Growing Cells on Mirrors Gives Scientists Better Insight
By Christina Phillis
Scientists have been studying cells for centuries, but have been missing out on an especially important view of cells: the interior. By growing cells on mirrors and imaging them using super-resolution microscopy, scientists have been able to solve this problem and see clearly inside. Using existing microscopes and techniques, one can only see the horizontal and vertical axes of a cell at a high resolution. The Z-axis, which is what scientists see when they look directly into the cell perpendicular to the glass, was blurry at best.
“Previously, the vision of biologists was blurred by the large axial and lateral resolution,” said Peng Xi, PhD, professor, Peking University. “This was like reading newspapers printed on transparent plastic; many layers were overlapped.”
The new technique, called mirror-enhanced axial-narrowing super-resolution (MEANS) microscopy, involves growing cells on mirrors instead of glass slides. A glass cover slide is then placed over the cells and the mirror is placed into a confocal or widefield microscope.
Using the properties of light, interference patterns are created as light waves pass through a cell on their way to the mirror and then back again after being reflected. “The two waves interacting with one another causes a region between the glass surfaces and the cell to be bright, and other parts to be dark,” said Philip Santangelo, associate professor, Georgia Tech College of Engineering and Emory University School of Medicine. “They cause light to be removed from some locations so you get darkness, and there is a bright spot in a specific region rather than being all bright.” The interference patterns helped to significantly improve resolution in the Z-axis, with stimulated emission depletion (STED) axial resolution increasing by a factor of six and lateral resolution by a factor of two.
One of the biggest advantages of this technique is that it doesn’t require increased laser power. This prevents damage to biological specimens and fluorescent dye, neither of which tolerates high laser power.
Although the optical technique was not hard to develop, growing cells on mirrors presented a challenge at first. “Most people are not growing cells on mirrors, so it required some work to get the cell culture conditions correct,” said Santangelo. It required making sure the mirror coating didn’t affect cell growth and adapting current staining techniques to make the cells fluoresce. In the end, the scientists were able to develop a simple process for growing the cells on mirrors.
Changing How We See Cells
This new imaging technique has the potential to help researchers differentiate between structures that appear close together, but are actually far apart within cells.

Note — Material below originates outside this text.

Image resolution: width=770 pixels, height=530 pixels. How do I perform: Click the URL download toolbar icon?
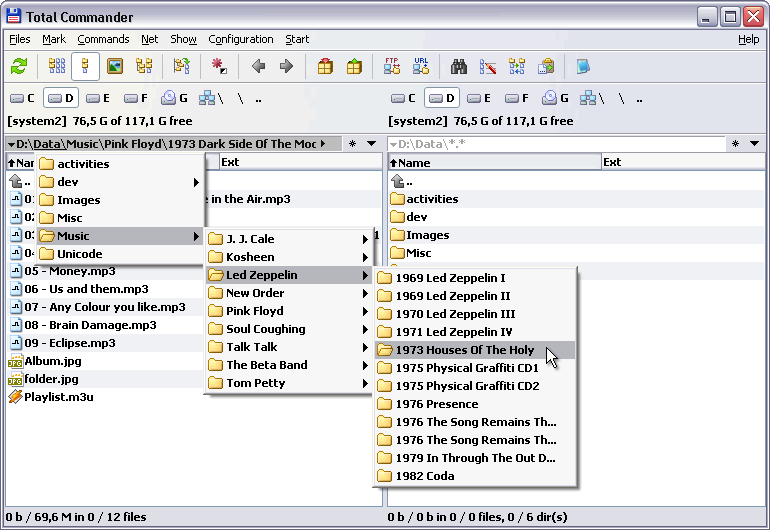[421, 67]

“This simple technology is allowing us to see the details of cells that have never been seen before,” said Dayong Jin, PhD, paper coauthor, professor, University of Technology Sydney. “A single cell is about 10 micrometers; inside that is a nuclear core about 5 micrometers, and inside that are tiny holes, called the ‘nuclear pore complex,’ that as a gate regulates the messenger bio-molecules, but measure between one fiftieth and one twentieth of a micrometer. With this super-resolution microscopy we are able to see the details of those tiny holes.”
This is the first time scientists have been able to view the nuclear core complex as well as the human respiratory syncytial virus (hRSV). Viewing these microscopic structures within cells may allow scientists to learn new information about the behavior of cells. This could potentially help determine how diseases occur within cells.
Santangelo believes they have only scratched the surface with this technique, mentioning the ability to make the mirror’s surface moveable as a potential enhancement in the future.